With diffraction-limited spatial resolution and superior signal-to-noise ratios, the BM02-IR beamline opens new frontiers for discovery, offering scientists a powerful tool to explore the molecular world in unprecedented detail.

SESAME Joins INFN-CHNet with New Cultural Heritage Laboratory

BM02-IR
© SESAME 2017: The BM02-IR beamline layout

In 2022, SESAME inaugurated a new laboratory dedicated to cultural heritage as part of the Cultural Heritage Network, CHNet, of the Italian National Institute for Nuclear Physics (INFN). This important milestone marked SESAME’s official inclusion in the network, reinforcing international collaboration. To support advanced research, INFN has equipped the BM02-IR beamline with a state-of-the-art endstation providing powerful tools for non-invasive analysis, enabling researchers to explore and safeguard cultural treasures. For more information, click here

Infrared (IR) spectromicroscopy is a non-destructive vibrational technique that has gained strong interest at synchrotron facilities worldwide. It combines the spatial resolution of a microscope with the high chemical sensitivity of an FTIR spectrometer, offering powerful insights into material composition.

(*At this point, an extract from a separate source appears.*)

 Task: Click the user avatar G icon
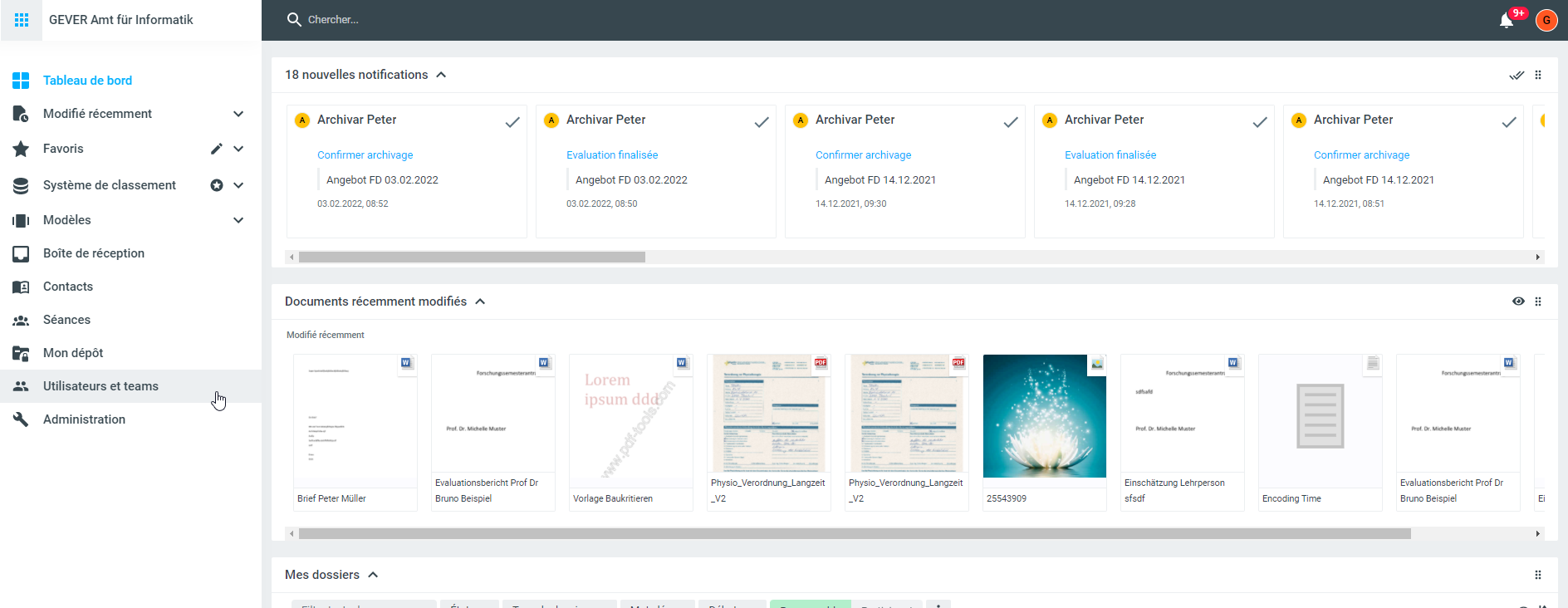click(1546, 20)
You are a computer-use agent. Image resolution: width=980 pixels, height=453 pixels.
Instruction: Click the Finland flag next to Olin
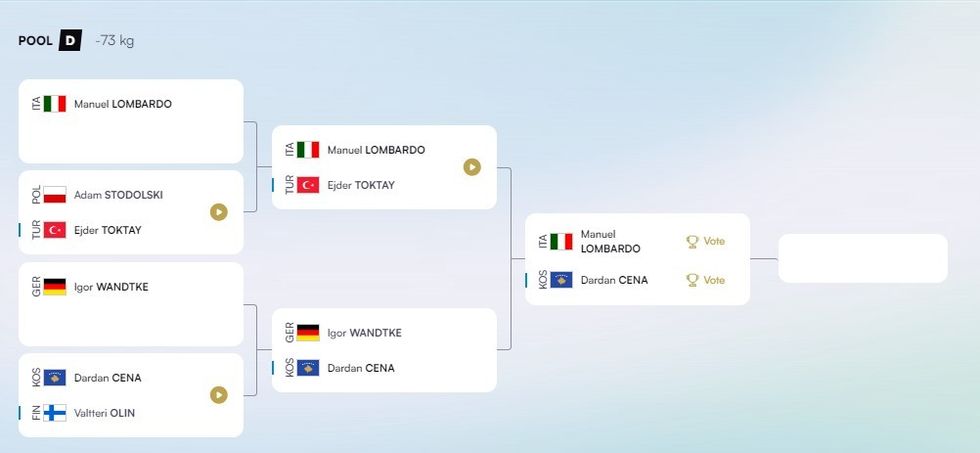[x=54, y=413]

Synchrotron IR sources provide significant advantages over conventional Globar sources. Thanks to their brightness and brilliance, around 1000 times higher, they deliver a superior signal-to-noise ratio. The mid-infrared region (2.5–25 µm / 4000–400 cm⁻¹) is particularly informative at the microscopic scale, since most molecular groups exhibit vibrational energies in this range. Importantly, spatial resolution is determined not by aperture size but by the numerical aperture of the optical system and the wavelength of light, achieving diffraction-limited spot sizes of ~3–10 µm in confocal geometry.

Conventional sources typically use less than 1% of emitted light in diffraction-limit setups, whereas synchrotron sources are optimally matched, ensuring efficient use of radiation.

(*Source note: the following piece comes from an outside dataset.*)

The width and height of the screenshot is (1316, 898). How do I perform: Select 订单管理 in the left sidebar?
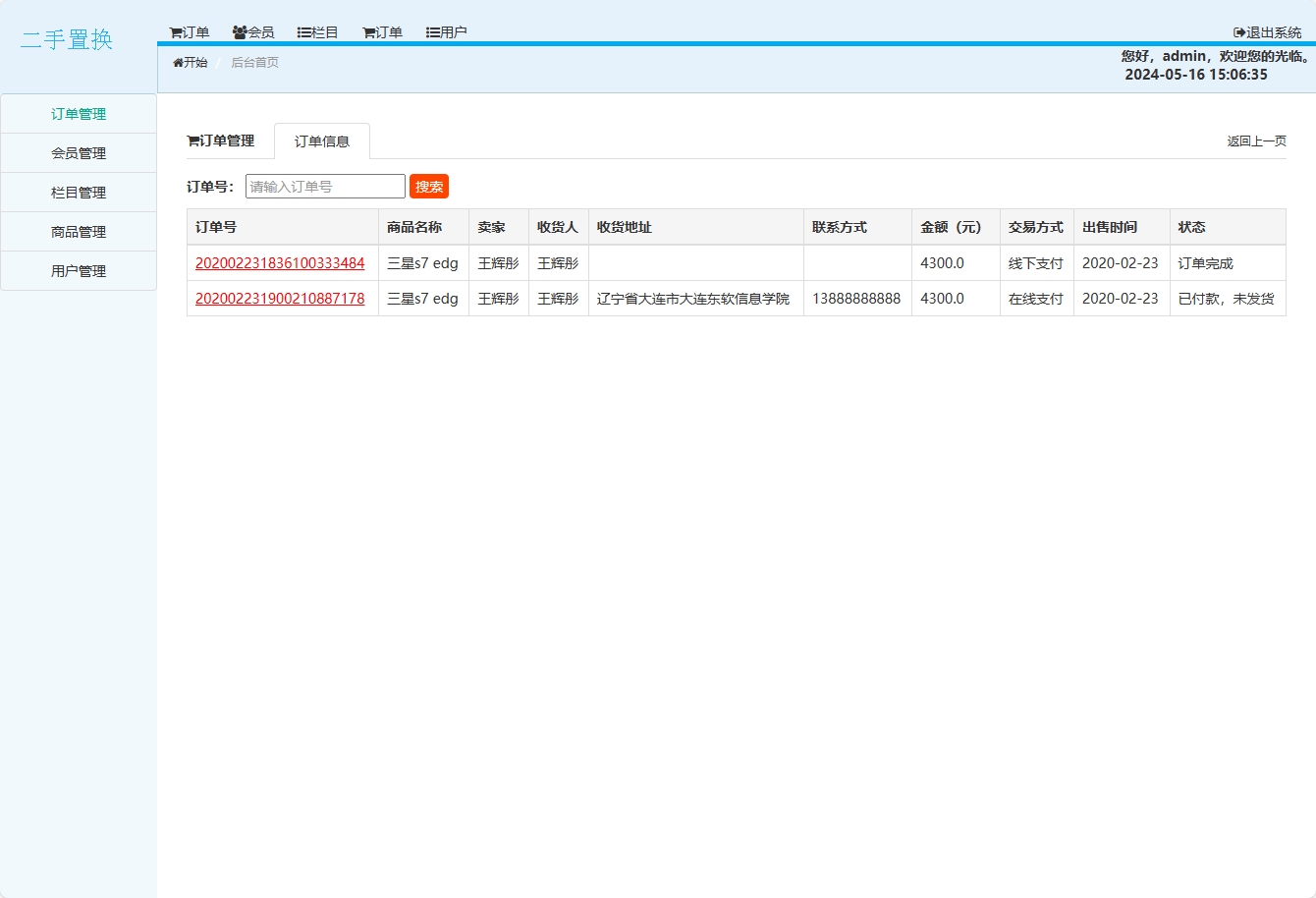tap(79, 114)
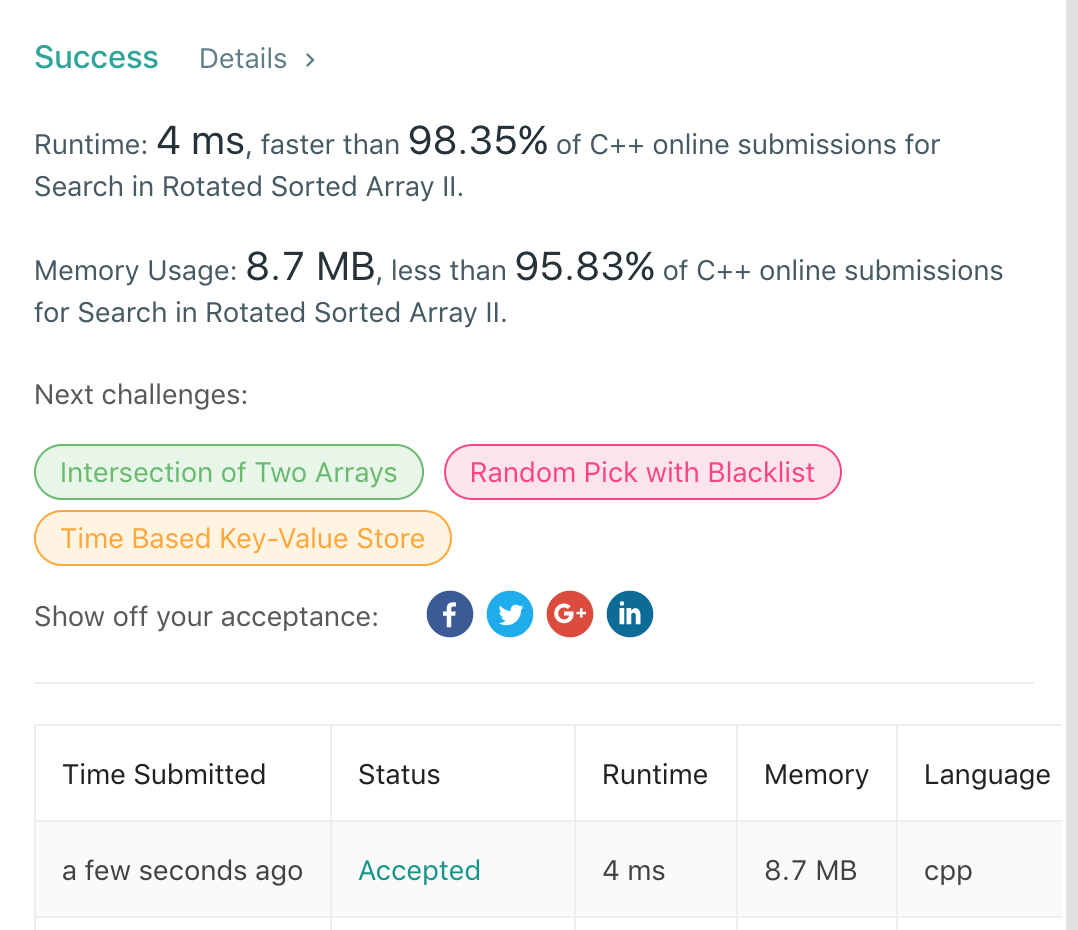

At SESAME, the BM02-IR beamline has been designed to cover both the mid-IR (2.5–25 µm) and far-IR (25–1000 µm) regions. With a maximum acceptance opening angle of 39 mrad (H) × 15 mrad (V), it harnesses infrared synchrotron emission from two radiation sources: the bending magnet’s constant field (BM) and edge radiation (ER). The optical system was carefully engineered to transport SRIR radiation to the experimental endstation with minimal aberrations, ensuring optimal beam delivery.

To achieve this, SESAME’s design was validated using advanced simulation software packages such as SRW and SPOT X, guaranteeing precision in beamline performance and reliability for cutting-edge research.

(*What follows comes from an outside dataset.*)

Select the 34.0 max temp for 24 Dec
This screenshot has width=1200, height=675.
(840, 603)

Dual-Beam Design and Future Scalability

The SESAME BM02-IR beamline has been purposefully engineered with scalability at its core. Its dual-beam design delivers radiation to the experimental floor, enabling the operation of two independent end stations without requiring any redesign of the original setup.

During the initial development phase, one end station will be made operational. As user demand grows and scientific applications diversify, a second end station can be seamlessly integrated into the system. This forward-looking design ensures SESAME can adapt to evolving research needs with minimal effort.

To support this flexibility, an easy mirror-swapping mechanism has been incorporated. This allows simultaneous operation of both modes or end stations, maximizing efficiency, adaptability, and productivity for a wide range of experiments.

© SESAME 2017: Synchrotron IR emission sources and beamline parameters.
© SESAME 2017: Synchrotron IR emission sources and beamline parameters.

Synchrotron beam Coupling with the FTIR Spectrometer

The coupling box, positioned between the final KBr window (beamline termination) and the FTIR spectrometer, reshapes the divergent rectangular beam into a more collimated form. This collimated beam enters the interferometer and can be adjusted along the X and Z axes, as well as tilted, to optimize alignment with the IR/Vis microscope.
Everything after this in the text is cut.